Acceptation

Jacques Robert

Éditions REVNÉZY

Cher Monsieur,

Je dois d'abord vous remercier de revenir vers nous malgré, ou apparemment du fait même de votre expérience précédente auprès de notre maison, non concluante et qui vous avait, à l'évidence, déçu. Vos propos, à mon endroit, concernant le courrier de refus qui vous avait été adressé sous ma signature m'ont interpellés par leur caractère véhément. Soupçonnant toutefois que nous ne sommes ni les seuls ni les premiers à avoir renoncé à retenir votre travail et n'osant croire que votre nouvel envoi puisse témoigner, paradoxalement, d'une insuffisance particulière de notre part, je veux que vous sachiez que je suis sensible à votre persévérance, mais aussi à votre fidélité.

Vous avez compris que cet aspect du métier d'éditeur est une constante inévitable et une nécessité qui, en fait, nous navre. Vous avez aussi compris que la conséquence doit en être une relative distanciation dans la manière de répondre. Nous ne pouvons en effet prendre le temps de longuement commenter des textes qui peuvent ne pas être dépourvus de qualités, mais autour desquels il ne nous semble pas possible de monter un projet. N'étant pas nous mêmes dépourvu de sensibilité, il peut nous être pénible de motiver un refus. Je sais, pour l'avoir expérimenté, à quel point les aspirants auteurs pleins d'espoir et, assez souvent, de projets de carrière, peuvent être désappointés.

Je dois en effet indiquer, à ce stade, qu'il m'est arrivé d'affronter une telle situation dans des circonstances dans lesquelles j'aurais moi même souhaité un rapport plus personnel et, sans parler d'éloges ou de félicitations, le témoignage d'un rien de considération.
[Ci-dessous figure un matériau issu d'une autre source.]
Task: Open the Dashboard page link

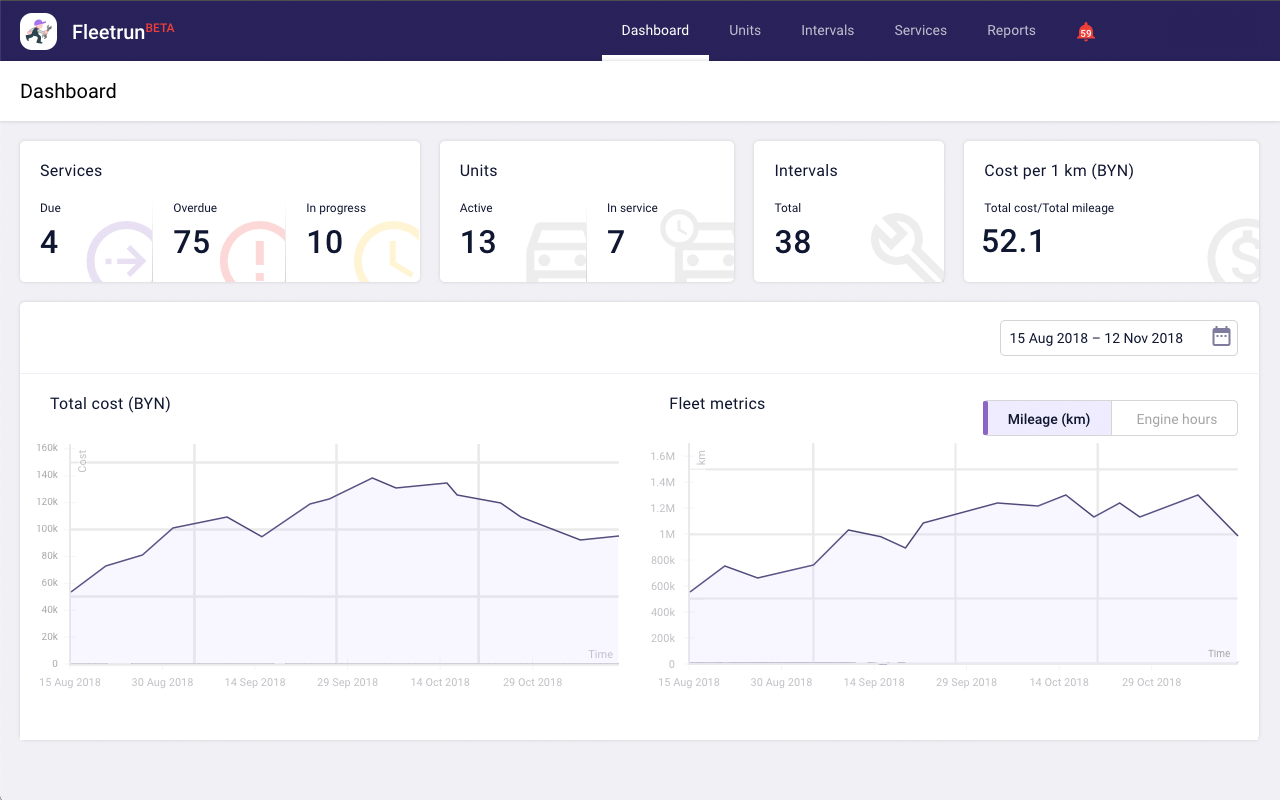Action: 655,30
Il n'est pas interdit de penser que ma position actuelle d'éditeur puisse tenir en partie de ces expériences fâcheuses en un nombre d'occurrences suffisant pour introduire un doute insidieux et persistant sur la qualité littéraire de mes écrits.

C'est donc avec plaisir que j'ai constaté que vous aviez su réagir avec à-propos, avec dignité, quoique qu'avec une certaine vigueur et avec professionnalisme.
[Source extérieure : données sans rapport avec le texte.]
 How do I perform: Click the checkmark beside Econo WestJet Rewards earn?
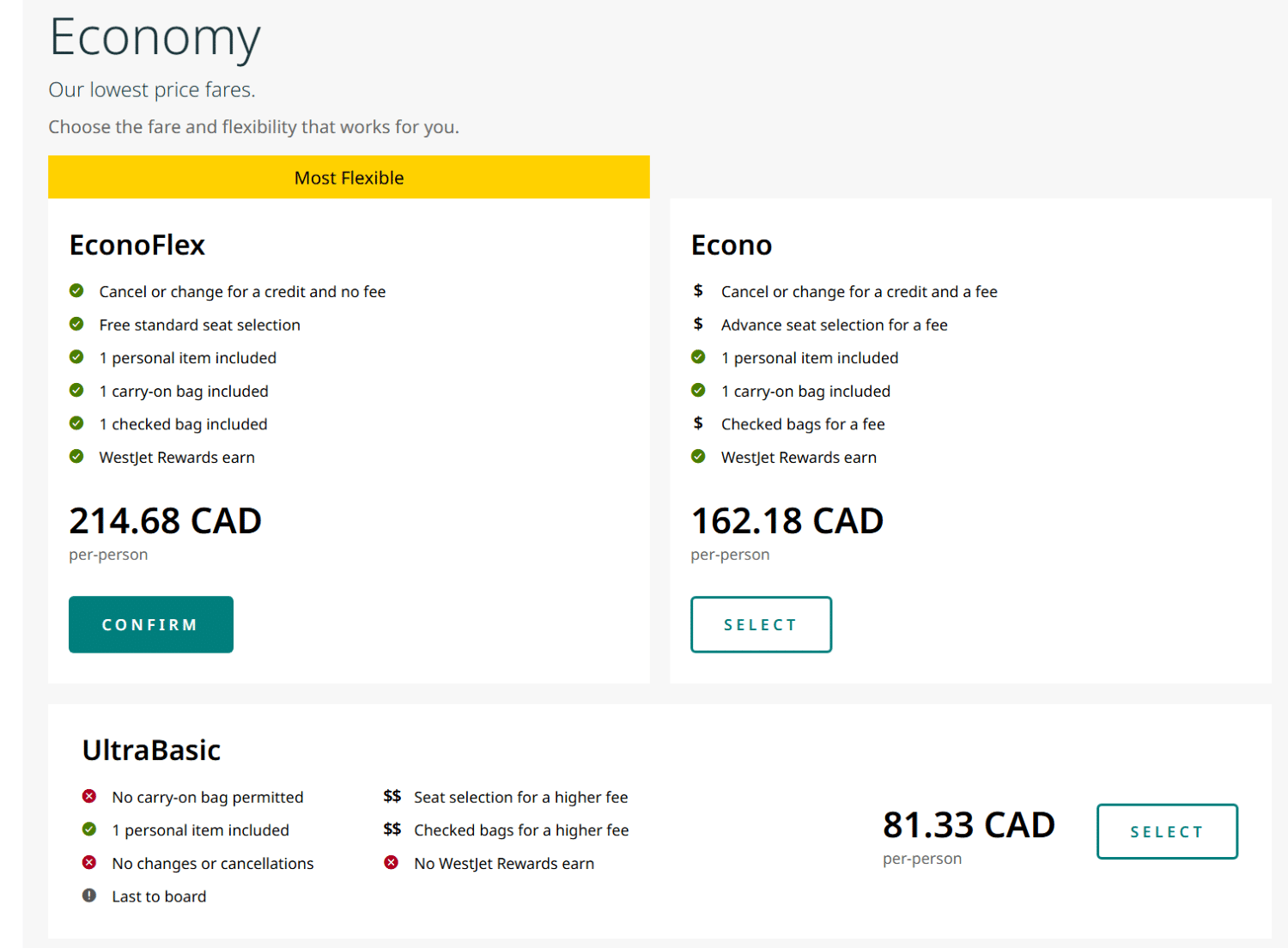pos(698,456)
Le comité de lecture de notre maison avait attiré mon attention sur l'abord de votre texte, cryptique, qui au début laisse perplexe. Il m'a été suggéré que je gagnerais à le soumettre à un spécialiste de ce qui semble être votre domaine d'expertise.
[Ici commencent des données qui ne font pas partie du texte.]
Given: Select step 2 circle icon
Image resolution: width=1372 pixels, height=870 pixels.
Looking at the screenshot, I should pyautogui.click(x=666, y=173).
Il a entrepris l'examen de votre travail avec curiosité, mais sans réticence ni réserve.

Je vous informe immédiatement que le retour qui m'en a été fait est extrêmement favorable.

L'homme de l'art est tout simplement dithyrambique quand à votre style d'une grande précision, d'une grande efficacité mais en même temps d'une grande richesse. Vous avez fait preuve, me dit on, de pertinence dans le choix de votre langage et la maîtrise, incomparable, que vous avez de votre syntaxe, donne à votre travail une légèreté et une élégance qui ne le cède en rien à la rigueur de votre propos et à l'exigence de l'objectif que vous poursuivez de manière lumineuse, au moins pour celui qui sait vous lire.

C'est donc avec plaisir que je vous informe que notre maison a décidé d'accepter votre travail intitulé « programme informatique de rédaction automatisée de lettres type de refus ». J'ajoute que nous retenons aussi l'option « base de données de citations d'auteurs oubliés ou n'apparaissant jamais avant la neuvième page de résultats de Google ». Un test approfondi a fait apparaître un choix très étendu, particulièrement judicieux et pertinent.

J'en espère beaucoup, pour permettre à notre maison, à l'avenir, de ménager la susceptibilité artistique et la sensibilité, nécessaire, quoique parfois exacerbée, de créateurs en quête d'eux mêmes et aussi de reconnaissance. Je compte sur votre travail pour tempérer ce moment délicat que partagent, je vous prie de le croire, évidemment de manière opposée, les éditeurs et les aspirants auteurs.

Je vous remercie de bien vouloir m'adresser votre facture afin que nous puissions mettre en œuvre votre travail dans les meilleurs délais.

Sincèrement votre

Lettre d'acceptation "travail" d'un auteur par ailleurs déçu.